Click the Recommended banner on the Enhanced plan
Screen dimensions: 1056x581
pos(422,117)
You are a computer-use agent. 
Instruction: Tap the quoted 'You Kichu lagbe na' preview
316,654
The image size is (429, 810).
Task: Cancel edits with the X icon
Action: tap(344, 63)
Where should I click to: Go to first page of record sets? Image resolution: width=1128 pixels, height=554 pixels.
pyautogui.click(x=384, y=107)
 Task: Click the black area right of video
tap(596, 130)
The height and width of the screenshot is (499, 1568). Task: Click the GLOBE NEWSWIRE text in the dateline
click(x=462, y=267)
--------------------------------
• GIVEN REQUEST
Switch "Recommended" to "Featured" in the listing above and write out all of its lines again, leaving everything else unchanged.

• OUTPUT FOR THIS TASK
Click the Featured banner on the Enhanced plan
Screen dimensions: 1056x581
pos(422,117)
You are a computer-use agent. 
Instruction: Tap the quoted 'You Kichu lagbe na' preview
316,654
The image size is (429, 810).
Task: Cancel edits with the X icon
Action: tap(344, 63)
Where should I click to: Go to first page of record sets? Image resolution: width=1128 pixels, height=554 pixels.
pyautogui.click(x=384, y=107)
 Task: Click the black area right of video
tap(596, 130)
The height and width of the screenshot is (499, 1568). Task: Click the GLOBE NEWSWIRE text in the dateline
click(x=462, y=267)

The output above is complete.